# Written problem
Render the listing below as a Markdown table with the columns "Row" and "Text": one numbered row per line, skipping blank lines and leaving out the pictures.

-- START --

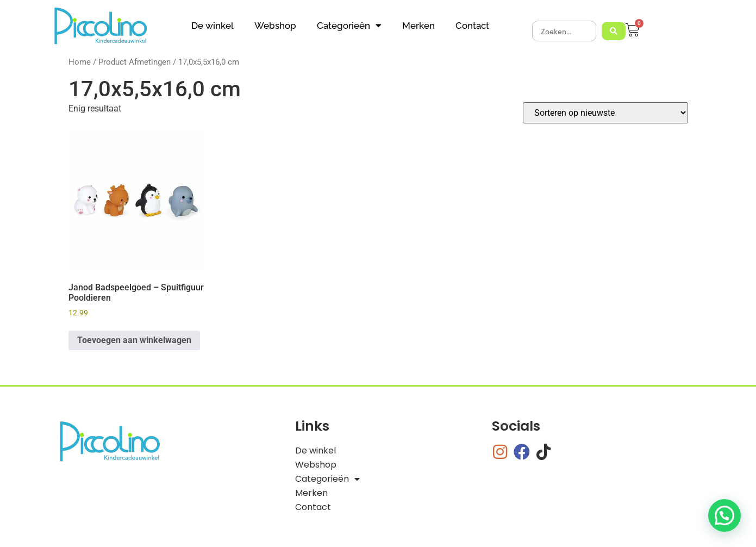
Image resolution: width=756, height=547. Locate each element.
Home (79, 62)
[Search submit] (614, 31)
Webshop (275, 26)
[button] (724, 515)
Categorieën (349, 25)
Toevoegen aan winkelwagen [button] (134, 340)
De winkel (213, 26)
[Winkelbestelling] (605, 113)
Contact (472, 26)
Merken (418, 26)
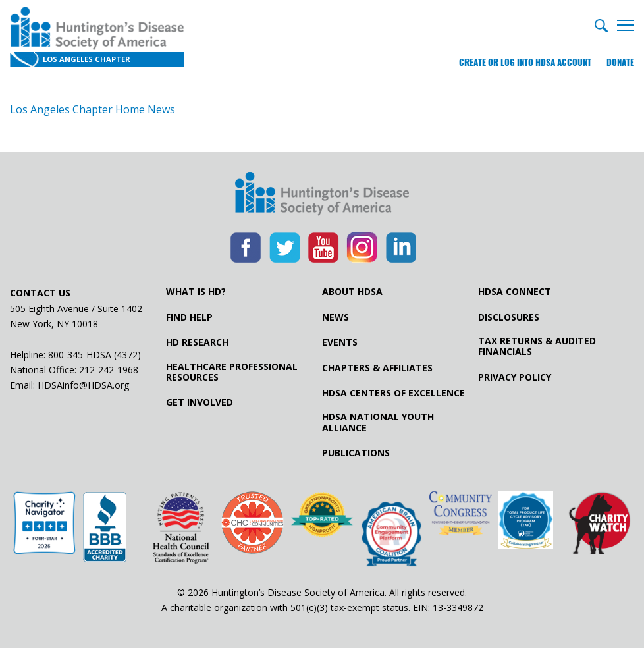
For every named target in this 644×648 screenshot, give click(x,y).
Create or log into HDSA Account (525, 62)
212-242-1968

-- END --

# Response to this task
| Row | Text |
|---|---|
| 1 | Image resolution: width=756, height=547. Locate each element. |
| 2 | Home (79, 62) |
| 3 | [Search submit] (614, 31) |
| 4 | Webshop (275, 26) |
| 5 | [button] (724, 515) |
| 6 | Categorieën (349, 25) |
| 7 | Toevoegen aan winkelwagen [button] (134, 340) |
| 8 | De winkel (213, 26) |
| 9 | [Winkelbestelling] (605, 113) |
| 10 | Contact (472, 26) |
| 11 | Merken (418, 26) |
| 12 | For every named target in this 644×648 screenshot, give click(x,y). |
| 13 | Create or log into HDSA Account (525, 62) |
| 14 | 212-242-1968 |